If you played 2 games this weekend then rest today and get a light, 20 minute run in before training to help loosen you up. If you are preparing for another round in 2 weeks then you need to focus on recovery this week and that means resting any injuries, getting treatment, icing and stretching. The last thing you want to do is train on an injury and not allow it to get back to 100%.
Mobility: 10 forward hip circles, 10 backward hip circles each leg, 10 forward arm circles each leg, 10 backward arm circles, 10 squats, 10 lunges each leg, 10 pushups, 30 second plank, 10 pushups, 10 forward leg swings each leg, 10 sideways leg swings each leg, 10 iron cross reaches each leg, 10 scorpion reaches each leg .
Heart Rate Spike: 2 x (10m high knees, 10m butt kickers, 10m carioca, 10m falling start acceleration)

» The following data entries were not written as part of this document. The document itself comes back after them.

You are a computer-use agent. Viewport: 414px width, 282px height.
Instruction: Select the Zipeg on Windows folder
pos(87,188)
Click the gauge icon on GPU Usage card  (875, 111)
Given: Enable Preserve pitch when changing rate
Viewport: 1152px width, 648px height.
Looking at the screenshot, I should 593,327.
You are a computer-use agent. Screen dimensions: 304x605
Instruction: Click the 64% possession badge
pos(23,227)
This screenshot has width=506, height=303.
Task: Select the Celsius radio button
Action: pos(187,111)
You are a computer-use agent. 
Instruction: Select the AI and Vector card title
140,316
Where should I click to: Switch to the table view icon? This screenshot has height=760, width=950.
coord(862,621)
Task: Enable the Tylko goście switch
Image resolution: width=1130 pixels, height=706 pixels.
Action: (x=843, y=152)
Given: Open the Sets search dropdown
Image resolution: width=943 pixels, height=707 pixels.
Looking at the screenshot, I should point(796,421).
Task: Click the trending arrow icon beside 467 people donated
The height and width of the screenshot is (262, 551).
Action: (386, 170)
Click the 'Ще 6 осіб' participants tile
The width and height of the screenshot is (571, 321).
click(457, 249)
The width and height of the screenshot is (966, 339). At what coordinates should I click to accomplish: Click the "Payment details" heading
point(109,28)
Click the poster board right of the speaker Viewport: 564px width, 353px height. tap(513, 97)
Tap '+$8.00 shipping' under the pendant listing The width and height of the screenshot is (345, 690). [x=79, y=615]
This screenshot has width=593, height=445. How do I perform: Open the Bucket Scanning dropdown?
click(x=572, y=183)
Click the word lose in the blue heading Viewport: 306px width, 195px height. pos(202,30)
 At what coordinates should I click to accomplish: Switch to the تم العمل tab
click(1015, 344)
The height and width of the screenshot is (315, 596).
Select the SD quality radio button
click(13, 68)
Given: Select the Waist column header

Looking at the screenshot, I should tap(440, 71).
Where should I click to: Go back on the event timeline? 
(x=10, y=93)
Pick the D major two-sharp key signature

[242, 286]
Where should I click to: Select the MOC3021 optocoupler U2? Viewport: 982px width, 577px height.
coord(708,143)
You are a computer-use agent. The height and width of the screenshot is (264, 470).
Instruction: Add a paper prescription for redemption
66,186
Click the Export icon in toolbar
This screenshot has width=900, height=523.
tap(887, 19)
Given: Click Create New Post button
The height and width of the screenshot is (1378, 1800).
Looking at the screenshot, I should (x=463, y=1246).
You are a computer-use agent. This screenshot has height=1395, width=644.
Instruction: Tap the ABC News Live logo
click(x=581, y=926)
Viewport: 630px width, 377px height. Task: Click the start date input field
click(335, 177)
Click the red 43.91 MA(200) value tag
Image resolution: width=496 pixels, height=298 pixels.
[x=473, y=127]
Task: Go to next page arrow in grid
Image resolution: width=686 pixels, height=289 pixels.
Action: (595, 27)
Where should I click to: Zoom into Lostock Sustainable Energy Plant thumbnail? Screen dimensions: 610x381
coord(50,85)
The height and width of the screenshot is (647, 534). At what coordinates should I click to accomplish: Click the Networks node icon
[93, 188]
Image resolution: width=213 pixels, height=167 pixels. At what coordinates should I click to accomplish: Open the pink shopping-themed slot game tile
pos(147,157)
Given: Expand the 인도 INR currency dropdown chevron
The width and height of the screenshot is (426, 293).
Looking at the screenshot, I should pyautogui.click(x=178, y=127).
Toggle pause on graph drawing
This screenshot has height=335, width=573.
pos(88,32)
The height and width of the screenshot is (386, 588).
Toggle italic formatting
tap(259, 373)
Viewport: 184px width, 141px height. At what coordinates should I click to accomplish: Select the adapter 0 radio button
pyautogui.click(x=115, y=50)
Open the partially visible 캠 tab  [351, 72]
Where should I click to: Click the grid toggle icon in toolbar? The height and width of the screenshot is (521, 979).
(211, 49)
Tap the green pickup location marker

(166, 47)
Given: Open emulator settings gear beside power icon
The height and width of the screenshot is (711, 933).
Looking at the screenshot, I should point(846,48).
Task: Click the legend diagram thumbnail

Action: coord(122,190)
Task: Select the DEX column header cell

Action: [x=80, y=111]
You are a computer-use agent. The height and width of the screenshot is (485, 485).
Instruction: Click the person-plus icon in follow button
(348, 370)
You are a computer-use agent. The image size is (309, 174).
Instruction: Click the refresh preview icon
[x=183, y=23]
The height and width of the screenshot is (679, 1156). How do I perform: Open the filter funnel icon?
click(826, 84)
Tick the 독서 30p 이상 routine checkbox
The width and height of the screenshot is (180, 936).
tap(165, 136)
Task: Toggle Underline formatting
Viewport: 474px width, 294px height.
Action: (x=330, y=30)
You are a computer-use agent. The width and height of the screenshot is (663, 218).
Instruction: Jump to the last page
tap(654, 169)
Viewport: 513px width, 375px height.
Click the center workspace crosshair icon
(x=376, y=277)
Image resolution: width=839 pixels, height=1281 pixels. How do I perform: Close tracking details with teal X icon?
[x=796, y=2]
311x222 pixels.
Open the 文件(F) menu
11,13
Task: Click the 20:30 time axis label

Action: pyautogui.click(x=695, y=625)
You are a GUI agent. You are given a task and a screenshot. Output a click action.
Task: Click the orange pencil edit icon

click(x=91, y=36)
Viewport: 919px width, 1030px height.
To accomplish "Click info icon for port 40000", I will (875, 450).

1. Thrusters. 3 (sets) x 5 (reps). After a good warmup, look to get 5 reps at a weight that forces you to front squat with you elbows high. This means it will be your hips driving the bar off your shoulders and the transfer of power through your legs is what helps you to be an effective tackler/ball carrier.
2. Deadlift. 3 x 8. This should be about 80% 1RM. The focus is maintaining your core through the whole movement and using your posterior chain to move the weight. The closer your keep the bar to your body the more effective your deadlift will be.
3. Incline Alternating DB Bench Press. 4 x 6 each arm. Press both DB into the air, but only lower one at a time keeping the other one locked out. This will force you to keep your core tight and force you to use a little less weight. The goal this week is not to kill yourself but keep you body working through a full range of motion.
Complete 1,000m row, 50 KB/DB Swings, 30 hand release pushups as quickly as possible. For the row, put the damper on 3-4 and try to maintain a consistent, fast pace throughout the row. Drive with your legs and after your legs extend then pull with your arms. For the swings, use no more than 55#. I would prefer to use a weight that was light and you could go faster. The hand release pushups require you to lower yourself under to control to the ground then while your body rests on the ground lift up your hands and before putting them back on the ground and pushing yourself back to the top of the pushup. This sort of workout sets you a task that is a bit bigger than normal and requires you to push through and keep going.
Calves, hamstrings, hip flexors, hips, chest, shoulders, and back.